A grande manipulação

Lava Jato foi o ‘sabão de lavar o fascismo’, diz advogada

Tânia Mandarino, do Coletivo Advogados e Advogadas pela Democracia, diz que, nos bastidores, Moro, Dallagnol e os procuradores de Curitiba estão “desesperados” em função das possíveis consequências jurídicas dos abusos cometidos

Mídia Ninja
Passivo de destruição e ilegalidades cometidas pela Lava Jato é "inigualável", afirma Tânia Mandarino

São Paulo – Depois de quase sete anos de atuação, o Ministério Público Federal anunciou oficialmente nesta quarta-feira (3) o fim da Operação Lava Jato. Seu fim melancólico coincide com a divulgação de nova leva de mensagens trocadas entre o então juiz federal Sergio Moro e os procuradores da força-tarefa de Curitiba. O conteúdo dessas conversas confirma, mais uma vez, o conluio montado para prender o ex-presidente Luiz Inácio Lula da Silva. Com Lula preso, impedido de concorrer às eleições de 2018, a Lava Jato pavimentou o caminho para a ascensão de Jair Bolsonaro.

Para a advogada Tânia Mandarino, do Coletivo Advogadas e Advogados pela Democracia (Caad), o fim melancólico da Lava Jato, sem qualquer tipo de manifestação popular a seu favor, demonstra que a sociedade brasileira tomou consciência das ilegalidades cometidas por Moro e a turma de procuradores.

“A corrupção mata e sabemos disso. Só que o esse modelo de combate à corrupção também foi o maior sabão de lavar o fascismo”, afirmou Tânia, em entrevista ao Jornal Brasil Atual, nesta quinta-feira (4). Além disso, ela diz que esse suposto combate à corrupção passou a ser o tipo de estratégia utilizada por autoridades estadunidenses para desestabilizar governos considerados como “inimigos”, a exemplo do que ocorreu em Honduras e na Ucrânia ao longo da última década, passando também pelo Brasil.

Choro e desespero

A advogada curitibana relata que o clima nos bastidores da Lava Jato é de apreensão. Isso porque as mensagens trocadas entre Moro e os procuradores da força-tarefa foram alvo de perícia da própria Polícia Federal (PF), que atestou sua veracidade. Com isso, elas poderão servir de provas tanto para absolver Lula, como para incriminar Moro e os “moleques da Lava Jato” pelas ilegalidades cometidas.

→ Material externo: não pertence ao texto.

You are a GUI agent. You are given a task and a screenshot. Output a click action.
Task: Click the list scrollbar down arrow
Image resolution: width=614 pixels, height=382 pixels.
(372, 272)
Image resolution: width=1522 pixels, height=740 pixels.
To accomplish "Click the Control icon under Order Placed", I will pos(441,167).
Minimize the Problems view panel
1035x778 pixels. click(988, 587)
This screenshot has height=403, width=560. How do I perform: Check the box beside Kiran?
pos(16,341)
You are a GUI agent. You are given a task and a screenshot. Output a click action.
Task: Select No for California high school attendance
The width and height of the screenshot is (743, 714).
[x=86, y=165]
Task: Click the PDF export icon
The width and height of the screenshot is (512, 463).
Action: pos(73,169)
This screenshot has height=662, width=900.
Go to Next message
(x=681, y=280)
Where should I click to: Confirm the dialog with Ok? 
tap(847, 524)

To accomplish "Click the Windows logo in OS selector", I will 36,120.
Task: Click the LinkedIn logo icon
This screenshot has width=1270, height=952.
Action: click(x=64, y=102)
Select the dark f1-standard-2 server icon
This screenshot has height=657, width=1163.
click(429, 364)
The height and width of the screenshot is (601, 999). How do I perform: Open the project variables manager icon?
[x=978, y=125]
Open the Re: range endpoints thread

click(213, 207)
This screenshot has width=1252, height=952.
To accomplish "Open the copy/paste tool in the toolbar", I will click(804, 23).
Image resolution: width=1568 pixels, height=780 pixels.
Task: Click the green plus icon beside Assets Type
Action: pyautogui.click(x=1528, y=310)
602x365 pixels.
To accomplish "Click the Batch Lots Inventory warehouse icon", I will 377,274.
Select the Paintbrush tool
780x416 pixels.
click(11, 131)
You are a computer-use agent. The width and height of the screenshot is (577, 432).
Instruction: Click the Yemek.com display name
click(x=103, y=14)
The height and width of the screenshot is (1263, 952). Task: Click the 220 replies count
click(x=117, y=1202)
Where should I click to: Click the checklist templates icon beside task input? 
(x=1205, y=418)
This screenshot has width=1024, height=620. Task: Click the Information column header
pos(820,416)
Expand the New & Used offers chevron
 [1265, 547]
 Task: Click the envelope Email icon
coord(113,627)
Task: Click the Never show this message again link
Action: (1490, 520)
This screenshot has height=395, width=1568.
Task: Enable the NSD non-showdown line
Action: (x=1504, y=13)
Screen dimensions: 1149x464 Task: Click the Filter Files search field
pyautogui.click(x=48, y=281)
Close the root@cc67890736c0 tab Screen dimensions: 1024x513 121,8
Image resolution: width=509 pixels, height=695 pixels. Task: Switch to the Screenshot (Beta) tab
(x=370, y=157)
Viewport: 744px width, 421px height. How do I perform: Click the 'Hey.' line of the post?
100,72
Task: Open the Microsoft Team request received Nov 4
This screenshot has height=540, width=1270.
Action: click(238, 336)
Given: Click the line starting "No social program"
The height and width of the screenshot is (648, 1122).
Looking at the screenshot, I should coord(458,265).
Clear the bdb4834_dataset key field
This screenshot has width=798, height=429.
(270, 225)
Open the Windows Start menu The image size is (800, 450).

“Ouvi dizer, de gente que tem convívio com eles, que Dallagnol está chorando e Sergio Moro está bastante desesperado. Nos bastidores, o medo é muito grande. Inclusive de prisão”, afirmou a advogada.

Ela ironizou a tentativa de Moro, que utilizou a sua esposa, Rosângela Moro, para mover uma reclamação no STF, alegando que as mensagens foram obtidas por meios ilícitos. “O cara (Moro) é campeão em obter provas por meios ilícitos. É um momento de deleite para quem gosta de Justiça.”

Passivo

De acordo com a integrante do Caad o rastro de destruição econômica e política, além das transgressões jurídicas, configuram um legado negativo “inigualável”. “O passivo histórico deles vai ser assemelhado, em diferentes proporções, com coisas tão graves como foi a escravidão no Brasil. Vejo no futuro o Estado brasileiro pagando altas indenizações em relação ao que foi feito na Lava Jato”, disse Tânia.

Ela afirmou, ainda, que é preciso entrar com um pedido de prestação de contas sobre a Operação Lava Jato. Só assim será possível verificar a destinação dos recursos que foram “recuperados” pelos procuradores, além dos custos proporcionais acarretados pela operação. Por enquanto, o único legado positivo, segundo ela, foi o aumento da consciência do povo brasileiro sobre os abusos cometidos pela turma de Curitiba.